Task prompt >> Extract every line in the records below that contains the word "mobile".
***** Information provided *****
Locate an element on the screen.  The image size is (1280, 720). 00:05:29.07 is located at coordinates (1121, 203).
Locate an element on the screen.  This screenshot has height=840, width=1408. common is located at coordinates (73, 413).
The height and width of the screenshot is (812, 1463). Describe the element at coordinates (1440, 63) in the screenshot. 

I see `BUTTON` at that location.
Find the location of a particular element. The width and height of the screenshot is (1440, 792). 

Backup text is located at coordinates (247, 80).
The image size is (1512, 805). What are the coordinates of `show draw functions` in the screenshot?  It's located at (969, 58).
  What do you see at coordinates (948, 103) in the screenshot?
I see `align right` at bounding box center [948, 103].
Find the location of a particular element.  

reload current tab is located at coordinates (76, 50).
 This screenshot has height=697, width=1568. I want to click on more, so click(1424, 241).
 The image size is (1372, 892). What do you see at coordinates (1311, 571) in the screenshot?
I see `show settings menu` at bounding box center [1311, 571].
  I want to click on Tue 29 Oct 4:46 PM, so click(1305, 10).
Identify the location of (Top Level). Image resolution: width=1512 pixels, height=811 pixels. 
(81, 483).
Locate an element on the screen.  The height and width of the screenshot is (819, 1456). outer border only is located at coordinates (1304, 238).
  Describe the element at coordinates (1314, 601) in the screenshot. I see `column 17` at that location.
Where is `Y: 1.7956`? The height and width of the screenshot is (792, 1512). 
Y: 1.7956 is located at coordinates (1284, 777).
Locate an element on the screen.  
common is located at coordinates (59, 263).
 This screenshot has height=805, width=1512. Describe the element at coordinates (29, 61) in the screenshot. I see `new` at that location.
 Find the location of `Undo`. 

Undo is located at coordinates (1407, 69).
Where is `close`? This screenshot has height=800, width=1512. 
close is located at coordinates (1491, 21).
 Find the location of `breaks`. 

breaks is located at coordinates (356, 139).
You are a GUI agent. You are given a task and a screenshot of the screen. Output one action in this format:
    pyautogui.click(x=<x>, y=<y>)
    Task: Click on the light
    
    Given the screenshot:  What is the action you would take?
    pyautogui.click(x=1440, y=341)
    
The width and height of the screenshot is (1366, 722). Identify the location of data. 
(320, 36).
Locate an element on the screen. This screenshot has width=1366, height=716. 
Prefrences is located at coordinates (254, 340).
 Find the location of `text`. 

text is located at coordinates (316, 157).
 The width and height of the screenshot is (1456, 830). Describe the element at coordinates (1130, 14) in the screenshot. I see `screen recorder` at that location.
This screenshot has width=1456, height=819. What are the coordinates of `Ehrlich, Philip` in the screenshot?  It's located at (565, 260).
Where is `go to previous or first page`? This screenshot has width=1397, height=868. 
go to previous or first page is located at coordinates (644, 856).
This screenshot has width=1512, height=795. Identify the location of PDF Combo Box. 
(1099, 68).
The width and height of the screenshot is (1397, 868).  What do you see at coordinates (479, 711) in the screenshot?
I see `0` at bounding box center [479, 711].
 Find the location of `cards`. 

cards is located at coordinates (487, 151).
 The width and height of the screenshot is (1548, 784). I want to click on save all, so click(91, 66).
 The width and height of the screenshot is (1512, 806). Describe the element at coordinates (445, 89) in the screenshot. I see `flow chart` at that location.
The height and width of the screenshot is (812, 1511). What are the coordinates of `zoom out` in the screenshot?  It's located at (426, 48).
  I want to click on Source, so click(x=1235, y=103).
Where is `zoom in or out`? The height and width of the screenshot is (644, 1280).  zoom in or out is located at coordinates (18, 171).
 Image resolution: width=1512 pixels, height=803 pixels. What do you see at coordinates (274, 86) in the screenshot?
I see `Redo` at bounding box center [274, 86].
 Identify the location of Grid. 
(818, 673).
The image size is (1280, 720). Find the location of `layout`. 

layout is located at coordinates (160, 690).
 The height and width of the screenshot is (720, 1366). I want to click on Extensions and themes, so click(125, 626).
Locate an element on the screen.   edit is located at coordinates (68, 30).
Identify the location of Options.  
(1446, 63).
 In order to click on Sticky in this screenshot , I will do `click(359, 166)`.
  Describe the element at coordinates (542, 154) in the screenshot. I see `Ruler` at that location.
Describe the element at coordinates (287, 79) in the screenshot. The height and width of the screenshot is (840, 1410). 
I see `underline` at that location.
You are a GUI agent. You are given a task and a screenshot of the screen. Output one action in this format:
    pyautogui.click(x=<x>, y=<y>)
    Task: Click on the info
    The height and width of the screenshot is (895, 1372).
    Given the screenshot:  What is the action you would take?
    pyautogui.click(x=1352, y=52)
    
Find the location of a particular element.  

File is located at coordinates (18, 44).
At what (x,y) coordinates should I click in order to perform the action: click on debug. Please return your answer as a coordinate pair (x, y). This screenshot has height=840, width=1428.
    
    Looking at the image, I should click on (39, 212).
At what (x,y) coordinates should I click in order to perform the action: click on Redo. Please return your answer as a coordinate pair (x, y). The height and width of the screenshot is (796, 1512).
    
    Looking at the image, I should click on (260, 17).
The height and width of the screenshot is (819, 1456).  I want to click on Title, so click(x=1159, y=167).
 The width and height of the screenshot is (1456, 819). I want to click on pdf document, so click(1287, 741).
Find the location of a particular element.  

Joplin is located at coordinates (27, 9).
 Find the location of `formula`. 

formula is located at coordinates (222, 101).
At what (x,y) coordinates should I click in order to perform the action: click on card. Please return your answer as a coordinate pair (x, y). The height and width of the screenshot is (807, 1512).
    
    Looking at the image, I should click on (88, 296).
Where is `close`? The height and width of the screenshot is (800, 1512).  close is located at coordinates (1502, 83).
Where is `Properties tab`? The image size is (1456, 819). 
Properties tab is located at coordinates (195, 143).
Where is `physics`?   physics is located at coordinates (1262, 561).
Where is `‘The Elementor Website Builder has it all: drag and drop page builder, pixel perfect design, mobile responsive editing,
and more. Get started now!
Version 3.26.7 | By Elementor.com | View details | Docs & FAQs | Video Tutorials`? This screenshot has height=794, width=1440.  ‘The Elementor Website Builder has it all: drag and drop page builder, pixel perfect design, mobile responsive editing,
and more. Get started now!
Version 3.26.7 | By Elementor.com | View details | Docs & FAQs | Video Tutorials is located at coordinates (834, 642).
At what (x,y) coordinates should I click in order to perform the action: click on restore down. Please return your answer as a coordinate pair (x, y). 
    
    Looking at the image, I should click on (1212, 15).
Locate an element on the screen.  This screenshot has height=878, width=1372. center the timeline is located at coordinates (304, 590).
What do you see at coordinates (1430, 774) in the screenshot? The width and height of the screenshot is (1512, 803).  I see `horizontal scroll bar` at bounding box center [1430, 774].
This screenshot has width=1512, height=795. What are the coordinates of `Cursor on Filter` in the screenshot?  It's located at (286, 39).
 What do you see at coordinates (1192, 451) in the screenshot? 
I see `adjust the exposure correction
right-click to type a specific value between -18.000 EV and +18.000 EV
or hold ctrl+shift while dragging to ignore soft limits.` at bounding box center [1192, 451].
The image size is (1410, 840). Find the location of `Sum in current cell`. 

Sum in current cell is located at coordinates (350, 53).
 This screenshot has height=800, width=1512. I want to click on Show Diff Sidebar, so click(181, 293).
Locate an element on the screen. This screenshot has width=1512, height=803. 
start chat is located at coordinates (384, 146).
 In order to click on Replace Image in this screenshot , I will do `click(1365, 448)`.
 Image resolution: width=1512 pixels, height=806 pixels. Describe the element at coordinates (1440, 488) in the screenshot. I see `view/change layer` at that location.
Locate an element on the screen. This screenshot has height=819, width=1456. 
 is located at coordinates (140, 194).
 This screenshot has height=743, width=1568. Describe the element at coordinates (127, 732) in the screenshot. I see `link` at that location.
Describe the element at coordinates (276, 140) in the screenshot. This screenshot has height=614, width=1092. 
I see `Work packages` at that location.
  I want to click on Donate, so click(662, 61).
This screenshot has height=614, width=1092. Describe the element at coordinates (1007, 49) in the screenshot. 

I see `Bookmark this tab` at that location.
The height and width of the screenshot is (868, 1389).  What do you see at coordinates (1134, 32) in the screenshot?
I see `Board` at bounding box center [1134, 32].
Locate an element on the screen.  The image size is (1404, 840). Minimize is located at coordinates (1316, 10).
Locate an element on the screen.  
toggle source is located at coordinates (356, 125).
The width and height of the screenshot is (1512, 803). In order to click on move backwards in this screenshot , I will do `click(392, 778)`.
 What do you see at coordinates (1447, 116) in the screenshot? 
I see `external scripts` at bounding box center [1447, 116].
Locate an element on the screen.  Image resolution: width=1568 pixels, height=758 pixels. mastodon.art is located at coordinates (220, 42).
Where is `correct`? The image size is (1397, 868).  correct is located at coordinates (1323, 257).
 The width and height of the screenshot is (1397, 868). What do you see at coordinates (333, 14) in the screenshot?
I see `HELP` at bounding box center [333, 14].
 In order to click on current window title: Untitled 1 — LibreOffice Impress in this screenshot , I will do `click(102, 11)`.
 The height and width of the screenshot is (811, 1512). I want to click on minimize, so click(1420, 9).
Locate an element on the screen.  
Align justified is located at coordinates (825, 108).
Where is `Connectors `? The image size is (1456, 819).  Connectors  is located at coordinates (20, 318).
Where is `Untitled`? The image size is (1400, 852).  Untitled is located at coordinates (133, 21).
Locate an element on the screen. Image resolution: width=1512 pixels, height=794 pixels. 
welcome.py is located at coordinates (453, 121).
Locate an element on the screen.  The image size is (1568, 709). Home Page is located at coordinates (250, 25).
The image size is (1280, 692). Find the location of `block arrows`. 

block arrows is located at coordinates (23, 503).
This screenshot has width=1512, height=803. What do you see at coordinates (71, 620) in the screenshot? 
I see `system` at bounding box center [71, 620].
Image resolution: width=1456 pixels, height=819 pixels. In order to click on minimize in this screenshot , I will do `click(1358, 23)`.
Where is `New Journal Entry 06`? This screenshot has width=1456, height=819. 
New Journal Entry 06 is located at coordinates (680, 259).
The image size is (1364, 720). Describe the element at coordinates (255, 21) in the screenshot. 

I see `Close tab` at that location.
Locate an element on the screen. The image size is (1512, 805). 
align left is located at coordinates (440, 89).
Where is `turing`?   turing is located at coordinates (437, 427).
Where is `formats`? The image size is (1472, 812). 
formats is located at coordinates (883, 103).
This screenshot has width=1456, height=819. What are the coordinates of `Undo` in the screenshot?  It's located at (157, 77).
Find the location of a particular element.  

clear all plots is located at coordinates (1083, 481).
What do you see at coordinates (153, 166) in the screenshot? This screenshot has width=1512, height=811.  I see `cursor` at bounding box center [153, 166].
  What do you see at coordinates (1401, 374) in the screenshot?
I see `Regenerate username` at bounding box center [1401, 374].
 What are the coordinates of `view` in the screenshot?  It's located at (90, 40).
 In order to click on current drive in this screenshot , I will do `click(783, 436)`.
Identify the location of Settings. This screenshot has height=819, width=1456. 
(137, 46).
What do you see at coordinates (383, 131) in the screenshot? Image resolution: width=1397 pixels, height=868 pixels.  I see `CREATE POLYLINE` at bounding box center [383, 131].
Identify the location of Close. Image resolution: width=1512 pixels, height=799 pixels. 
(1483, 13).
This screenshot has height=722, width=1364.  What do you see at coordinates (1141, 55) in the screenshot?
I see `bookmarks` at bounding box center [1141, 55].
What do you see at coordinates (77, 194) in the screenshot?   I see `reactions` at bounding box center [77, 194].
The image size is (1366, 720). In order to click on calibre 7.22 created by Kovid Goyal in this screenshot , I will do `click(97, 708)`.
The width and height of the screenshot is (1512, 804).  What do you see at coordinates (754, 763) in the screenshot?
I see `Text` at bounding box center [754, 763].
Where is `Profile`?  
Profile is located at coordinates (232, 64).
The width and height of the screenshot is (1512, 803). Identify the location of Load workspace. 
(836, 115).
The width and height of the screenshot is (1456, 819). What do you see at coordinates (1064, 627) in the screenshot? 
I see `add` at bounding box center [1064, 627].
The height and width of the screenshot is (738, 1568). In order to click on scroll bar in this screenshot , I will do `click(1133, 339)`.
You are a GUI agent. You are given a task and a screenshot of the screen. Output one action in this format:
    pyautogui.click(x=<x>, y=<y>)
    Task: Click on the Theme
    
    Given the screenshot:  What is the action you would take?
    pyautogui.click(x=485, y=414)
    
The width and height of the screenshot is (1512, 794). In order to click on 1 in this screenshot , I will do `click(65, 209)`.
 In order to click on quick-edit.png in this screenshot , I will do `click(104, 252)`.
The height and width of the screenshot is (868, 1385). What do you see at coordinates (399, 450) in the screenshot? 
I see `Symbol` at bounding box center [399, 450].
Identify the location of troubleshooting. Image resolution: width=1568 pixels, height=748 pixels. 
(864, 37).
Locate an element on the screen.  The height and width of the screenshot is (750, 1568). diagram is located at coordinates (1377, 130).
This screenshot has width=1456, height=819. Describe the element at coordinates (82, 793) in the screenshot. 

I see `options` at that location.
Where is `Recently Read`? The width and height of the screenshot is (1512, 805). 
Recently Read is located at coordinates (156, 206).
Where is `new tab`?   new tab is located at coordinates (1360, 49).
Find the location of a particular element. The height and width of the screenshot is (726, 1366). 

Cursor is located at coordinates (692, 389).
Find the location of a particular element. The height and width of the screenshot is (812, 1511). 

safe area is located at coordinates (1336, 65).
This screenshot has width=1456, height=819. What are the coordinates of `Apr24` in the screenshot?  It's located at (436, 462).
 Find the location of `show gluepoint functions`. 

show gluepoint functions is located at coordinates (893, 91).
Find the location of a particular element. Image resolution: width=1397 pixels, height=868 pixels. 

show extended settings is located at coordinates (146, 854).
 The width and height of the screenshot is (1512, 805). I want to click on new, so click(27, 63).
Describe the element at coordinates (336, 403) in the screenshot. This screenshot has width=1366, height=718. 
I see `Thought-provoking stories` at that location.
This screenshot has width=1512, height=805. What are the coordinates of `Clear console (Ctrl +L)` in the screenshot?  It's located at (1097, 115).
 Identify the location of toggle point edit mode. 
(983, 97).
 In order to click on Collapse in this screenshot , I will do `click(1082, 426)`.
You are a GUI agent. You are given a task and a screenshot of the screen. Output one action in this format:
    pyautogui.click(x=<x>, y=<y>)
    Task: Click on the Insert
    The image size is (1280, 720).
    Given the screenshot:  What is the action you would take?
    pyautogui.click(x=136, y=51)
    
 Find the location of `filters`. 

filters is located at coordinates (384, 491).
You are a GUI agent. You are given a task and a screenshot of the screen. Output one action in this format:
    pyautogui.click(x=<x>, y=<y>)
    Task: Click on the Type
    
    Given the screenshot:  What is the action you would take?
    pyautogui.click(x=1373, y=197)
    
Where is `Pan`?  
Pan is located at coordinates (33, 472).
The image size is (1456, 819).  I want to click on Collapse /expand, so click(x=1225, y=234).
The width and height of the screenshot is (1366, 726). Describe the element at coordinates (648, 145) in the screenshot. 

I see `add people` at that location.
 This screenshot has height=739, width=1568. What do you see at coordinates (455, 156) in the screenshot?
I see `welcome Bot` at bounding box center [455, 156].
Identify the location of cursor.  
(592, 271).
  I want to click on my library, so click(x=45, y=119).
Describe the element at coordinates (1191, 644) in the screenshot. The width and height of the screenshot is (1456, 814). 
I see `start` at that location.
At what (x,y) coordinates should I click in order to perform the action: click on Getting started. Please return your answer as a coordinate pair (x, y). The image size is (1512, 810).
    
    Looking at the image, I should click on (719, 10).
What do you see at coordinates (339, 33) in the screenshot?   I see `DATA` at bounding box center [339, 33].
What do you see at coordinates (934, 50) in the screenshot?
*****
Exercise answer >>
Where is `‘The Elementor Website Builder has it all: drag and drop page builder, pixel perfect design, mobile responsive editing,
Version 3.26.7 | By Elementor.com | View details | Docs & FAQs | Video Tutorials`? This screenshot has height=794, width=1440.  ‘The Elementor Website Builder has it all: drag and drop page builder, pixel perfect design, mobile responsive editing,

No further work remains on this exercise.